Oil company Canadian Overseas Petroleum (CSE:XOP) has secured financing to further its joint-venture OPL 226 project in Nigeria.

The company entered into a promissory note with its president and CEO, Arthur Millholland, for a principal amount of C$200,000 which is repayable six months from an issue date of February 14.

The amount also bears interest in Canadian dollars at 10 per cent per annum.

Canadian Overseas Petroleum (COPL) does not have to pay the principal amount or the interest before the maturity date.

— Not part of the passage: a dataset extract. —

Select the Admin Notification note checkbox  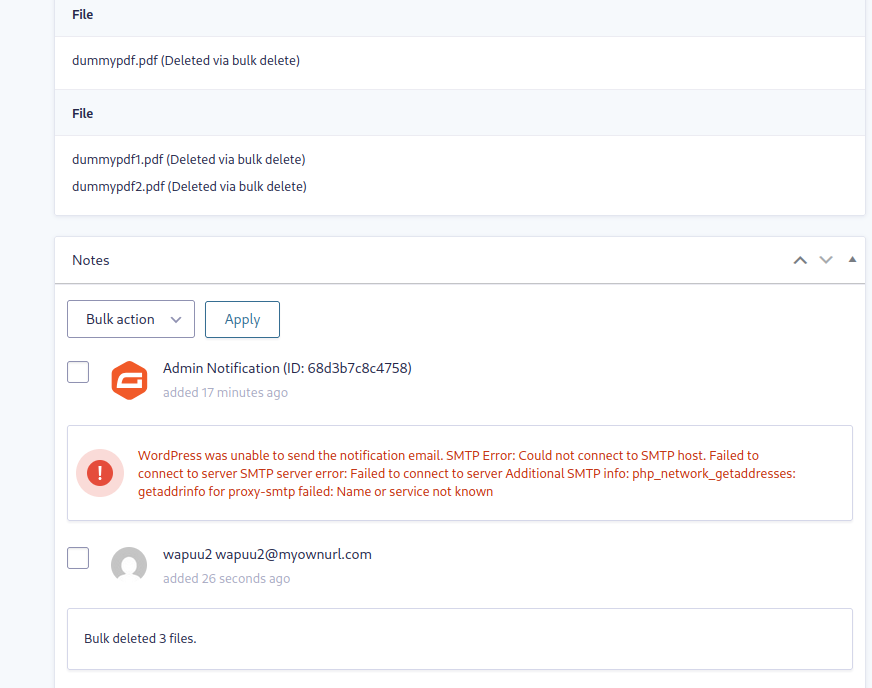point(78,372)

However, it can opt to pay part or all of the principal amount prior to maturity.  

Millholland said the move reflected his faith in the company’s efforts to begin drilling this year.

“This loan, which reflects my confidence in the company, will generate the necessary funds so we can conclude the additional financing measures needed to commence appraisal drilling of OPL 226 within our targeted timeframe of 2020,” he said.

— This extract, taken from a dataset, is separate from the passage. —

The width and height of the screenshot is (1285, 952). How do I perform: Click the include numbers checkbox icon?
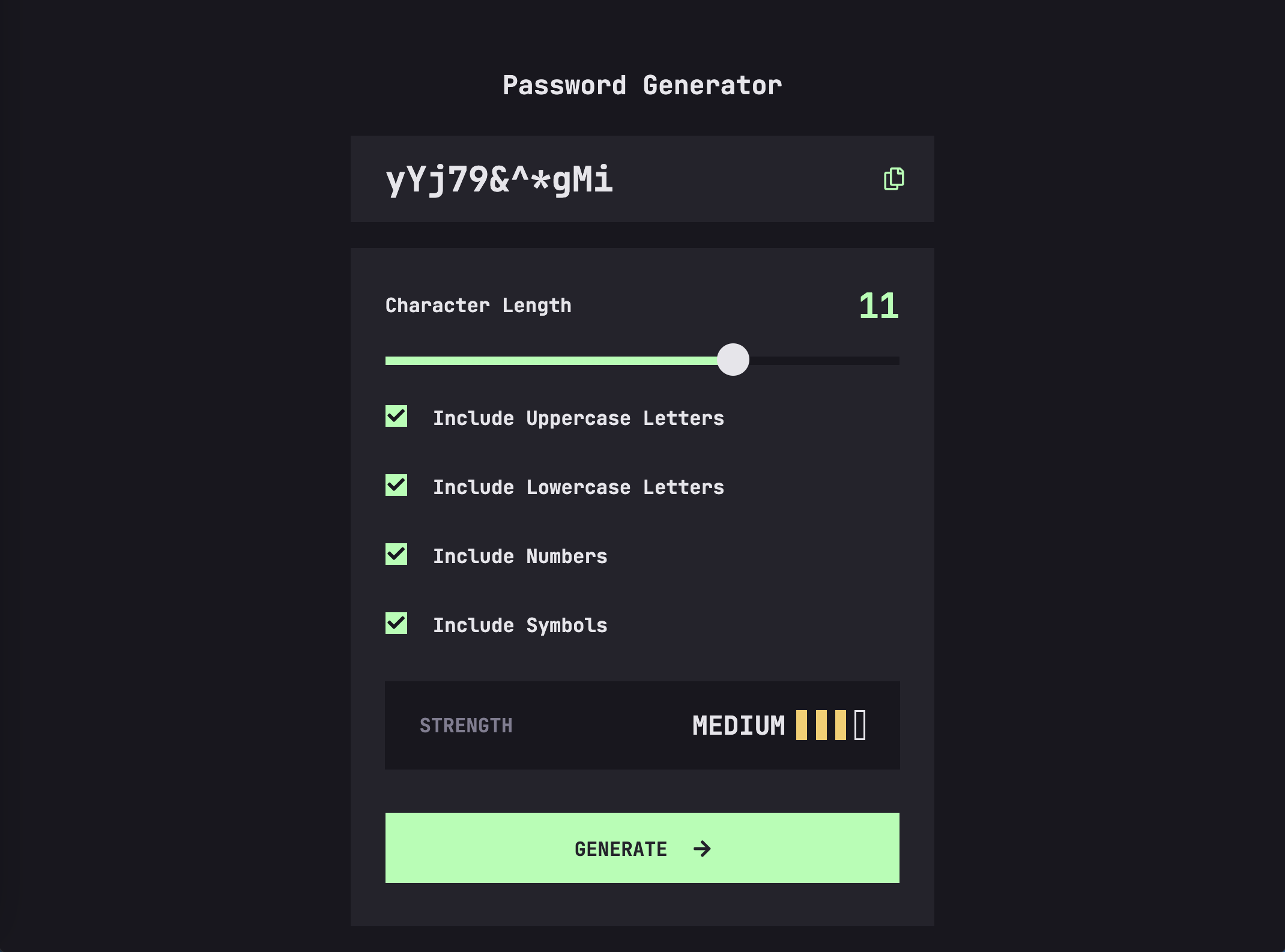(397, 555)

“Together with our joint venture partner we continue to be focused on concluding the placement of the OPL 226 performance bond by our Nigerian affiliate and progressing the operational plan for the commencement of operations.”

The company said it is discussing further financing for the project with strategic investors and global service providers, particularly for the provision of services for its early production scheme and a performance bond to the Nigerian government.

According the to the Nigerian National Petroleum Corporation, companies wishing to buy and sell the country’s crude oil must “demonstrate their commitment to the oil industry through allocation of adequate resources of capital, equipment and manpower”. 

One of these conditions is the payment of a c$1.3 million (US$1 million) ‘performance bond’ to a Nigerian bank.

COPL’s project is located 50km offshore in the Niger Delta and is operated by Esser Exploration and Production Limited (Nigeria). 

The company owns an 80 per cent stake in Esser Nigeria via its JV company – Shoreline CanOverseas Petroleum Development Corporation – with Shoreline Energy International Limited.

A follow-up drilling program of two to three additional wells would commence after drilling the initial appraisal well, with the company wishing to bring three to four OPL 226 appraisal wells into production at an expected rate of 6,000 to 10,000 barrels per day.

There was no movement on COPL shares, which traded at half a cent per share.